User 2: I had posted the article “Body Talk” above particularly for the engineers. They can easily get a lot of grant monet by showing tear-jerker articles about some kid unboxing some 3D-printed arm. The fields of robotics is severely lacking in comparison to some fields that are leading technology, like electronics. Also, we need to make technology available to everyone. It does not matter if we have to design the prosthesis ourselves or if we have to find someone that will read the article and listen.
- See LINK: “Mr. Smith acts as an acrobat or juggler when he presents the Carnes arm. After producing manual demonstrations for fifteen minutes his heart rate was 140 beats per minute, and he sweated profusely. Also I noted that you (the gentlemen of the ) had missed the fact that his stumps were covered with sores and eczema. Mr. Smith asked me about these as he said he frequently could not use and move the prostheses as the stumps were painful.”
How about reviewing an “ETD” myo hook? It should perform better than the myo hands. I’m a below elbow amputee, sweat a lot, and don’t have skin discomfort issues like you, however I am much shorter and don’t wear a liner socket. I have worn a liner socket for rock climbing and yes, the sweat is much worse than the nitrile socket I normally wear.

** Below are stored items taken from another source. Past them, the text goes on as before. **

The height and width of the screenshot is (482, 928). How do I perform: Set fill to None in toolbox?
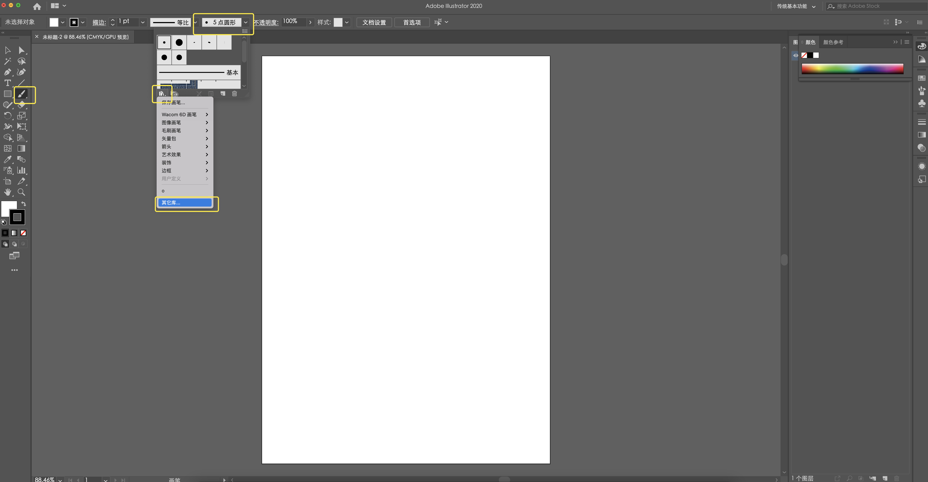pos(23,233)
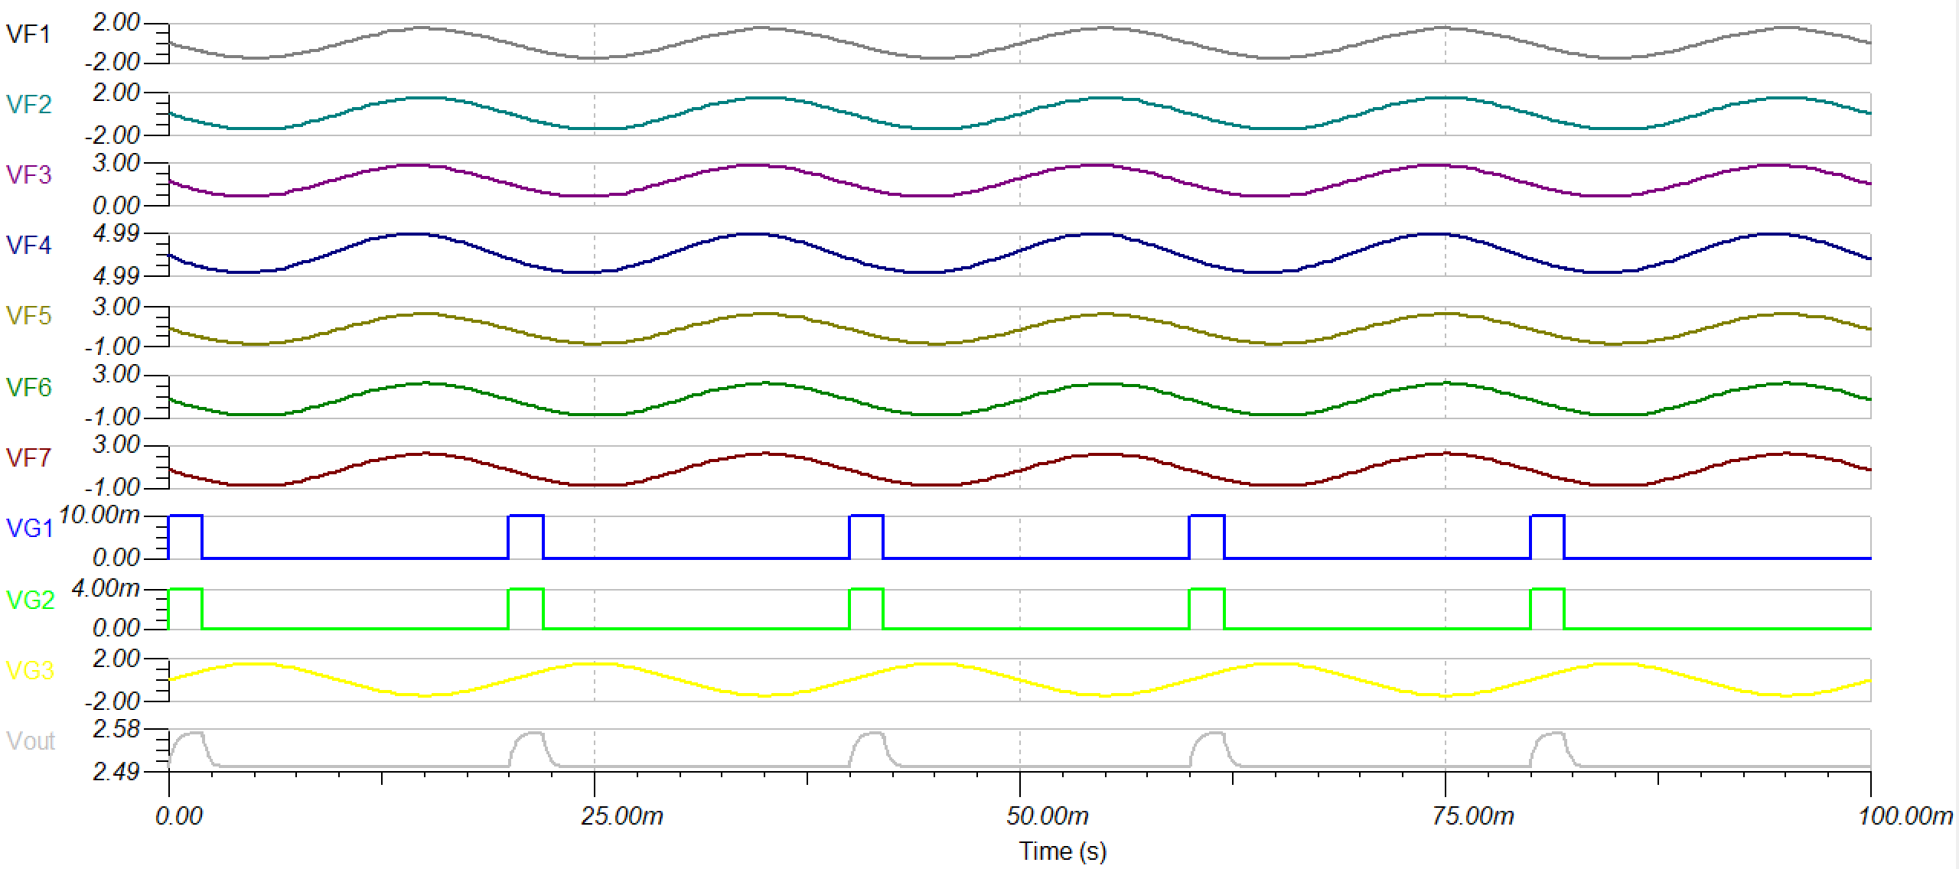
Task: Select the VF1 trace label
Action: tap(29, 34)
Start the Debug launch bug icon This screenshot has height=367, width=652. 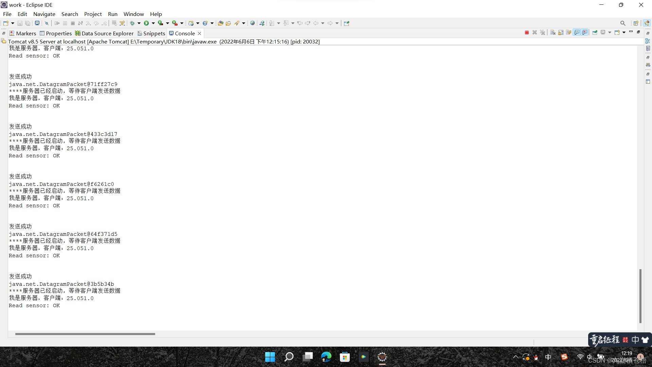[x=132, y=23]
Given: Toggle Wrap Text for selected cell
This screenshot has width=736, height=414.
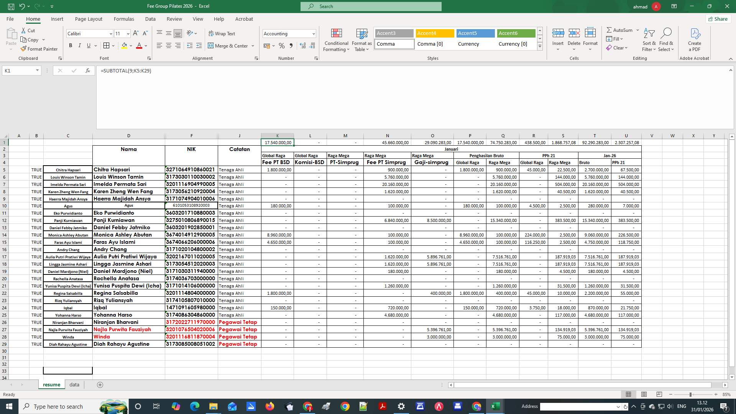Looking at the screenshot, I should [x=222, y=34].
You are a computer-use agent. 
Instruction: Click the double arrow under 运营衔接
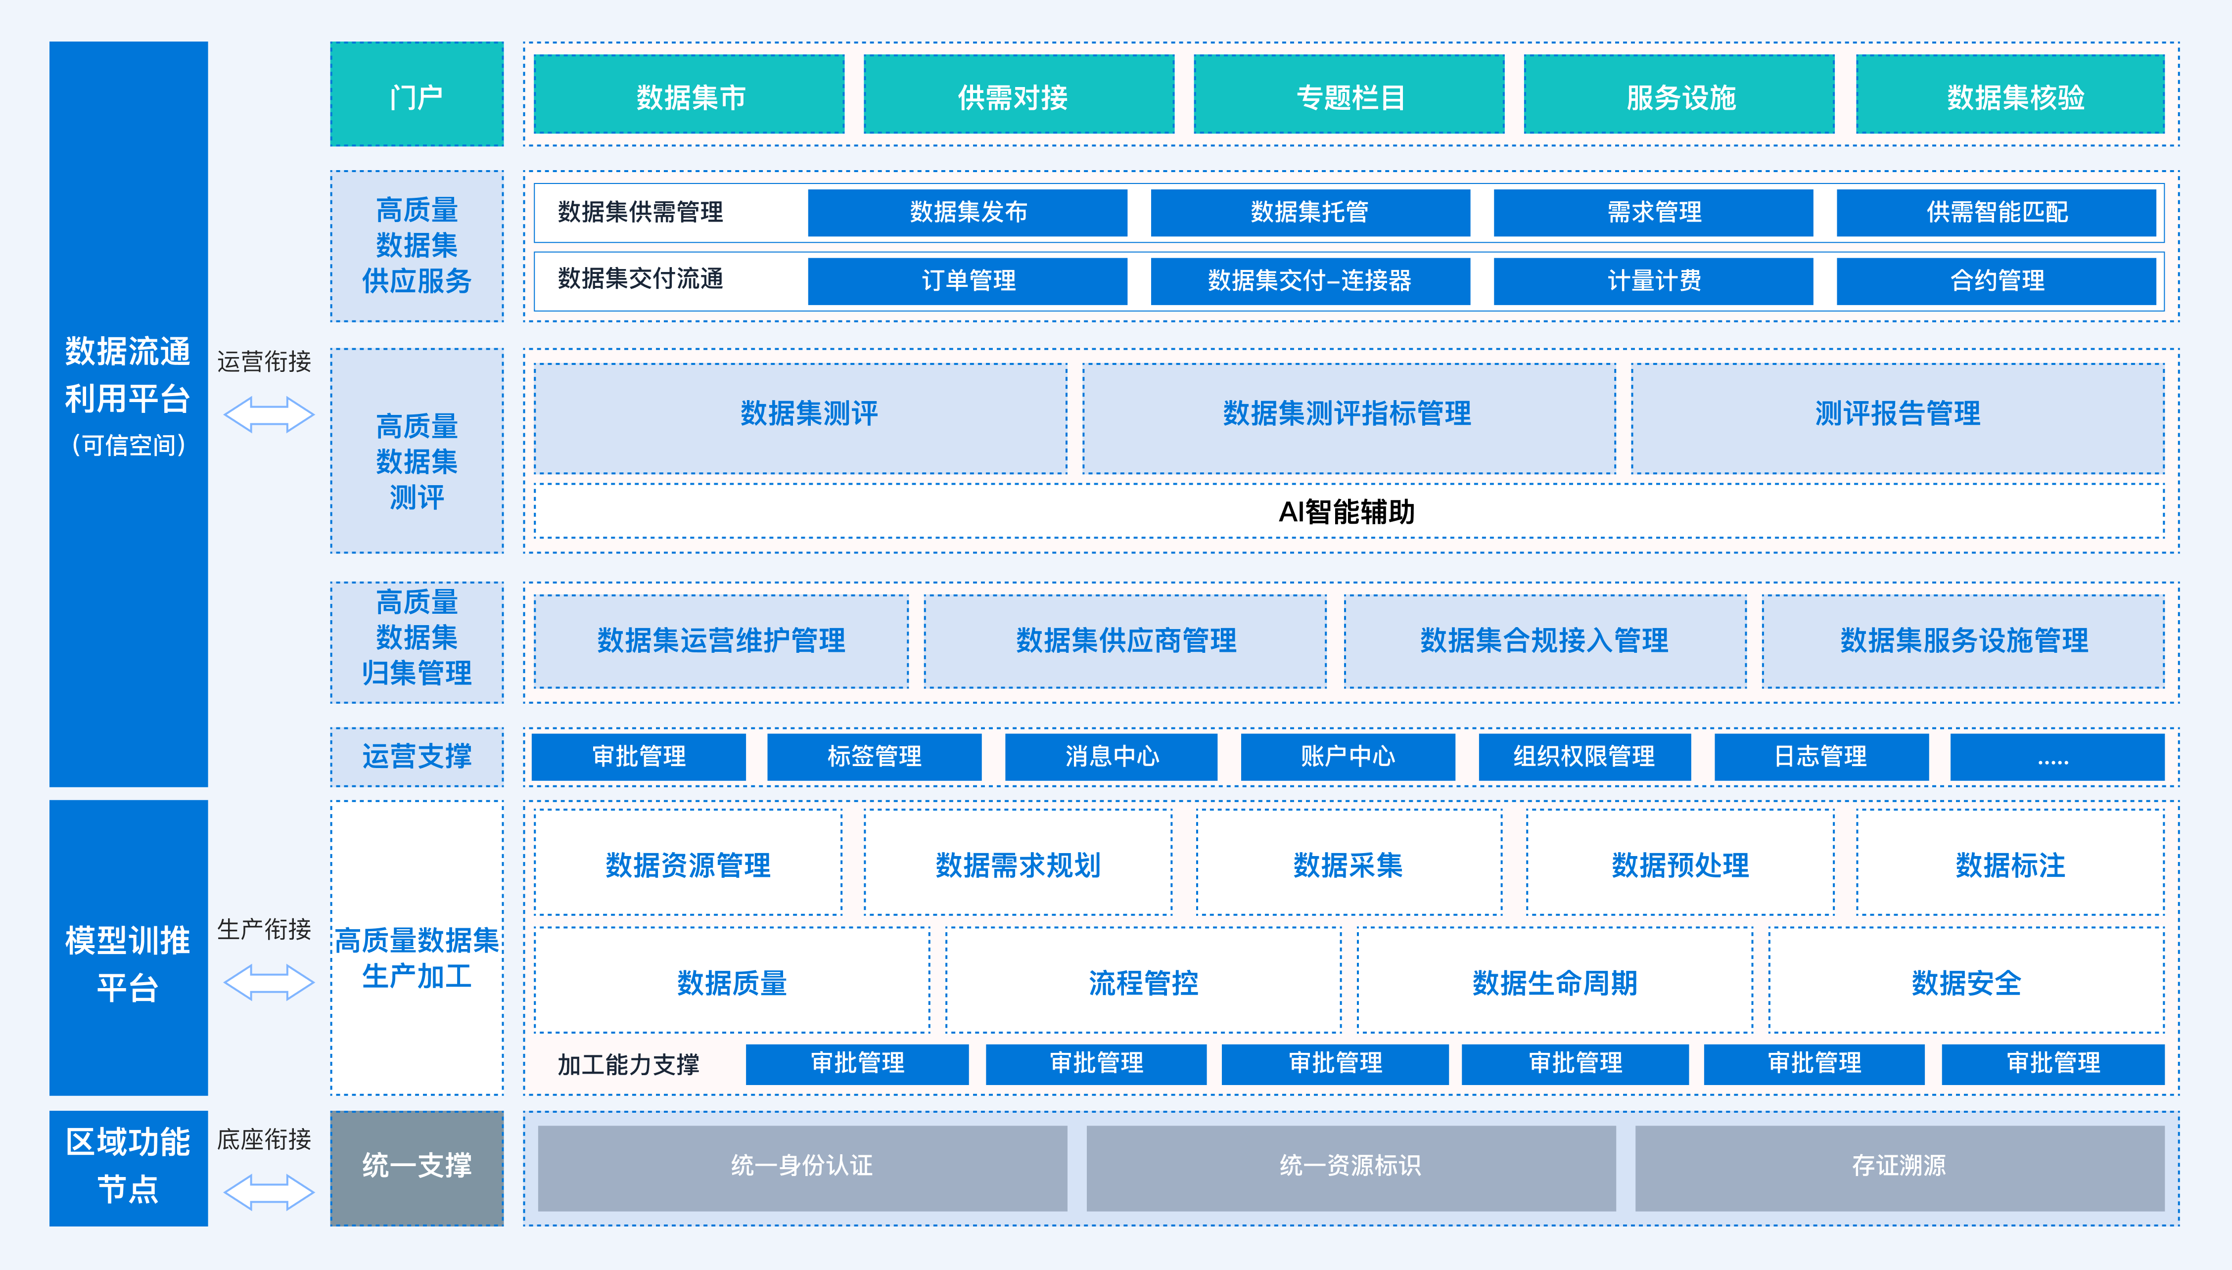tap(269, 414)

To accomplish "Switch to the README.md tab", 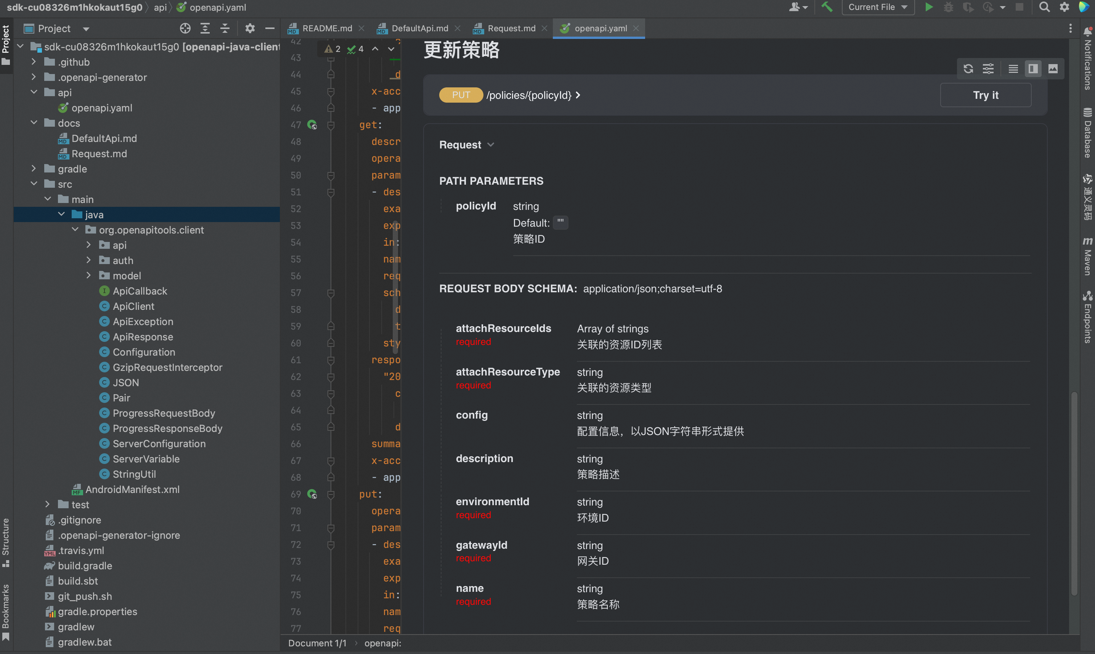I will point(327,28).
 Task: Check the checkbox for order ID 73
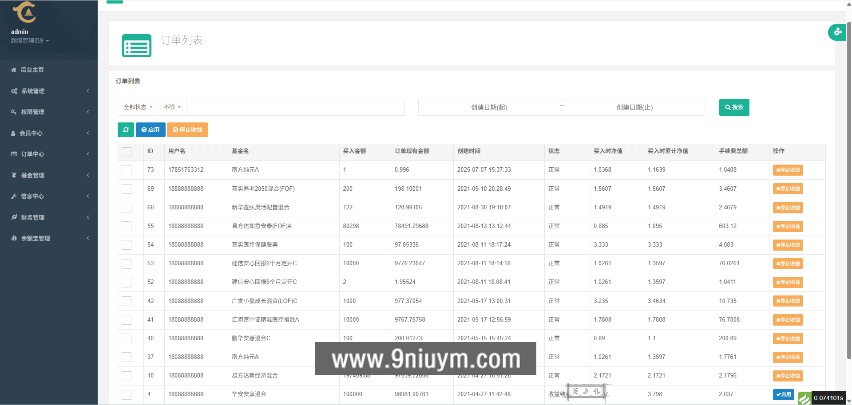[x=127, y=170]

Yes… I have an OB Greifer and in theory I could use that for a review. Thing is, that would start by reviewing the serious issues I have with the myoelectric socket / electrodes often times not working to begin with – my skin is either too dry or too wet. Myoelectrics at least from my personal experience are largely junk due to issues related to control and suspension. Issues that we worked on hard, with the prosthetist, and that remain in place, solidly so. But I did manage to use the Greifer on occasion, and where I found that it excelled was sitting work (not mobile / active, due to sweat there) and then when it was work where the unique ability of the Greifer – which in essence is its raw grip strength – was key: stitching torn old leather boots required such a grip and there, sitting and otherwise resting and not sweating, the Greifer one evening was shining with all its might. — For a more realistic view from my personal applied experience, the Greifer is yet another myoelectric tool and that is its serious limitation. I much prefer the TRS Jaws XFS where I developed a lever extension for reduced cable strain; that device is so far more robust, both physically and with regard to its control system, which, here, is a body-powered arm with tuned / tweaked parts including custom wrist and custom cable housing parts, as well as a custom shoulder brace. But my electric Greifer hook is basically a strong hook, that stops working when my myoelectric control stops working, which, in essence, is far too often.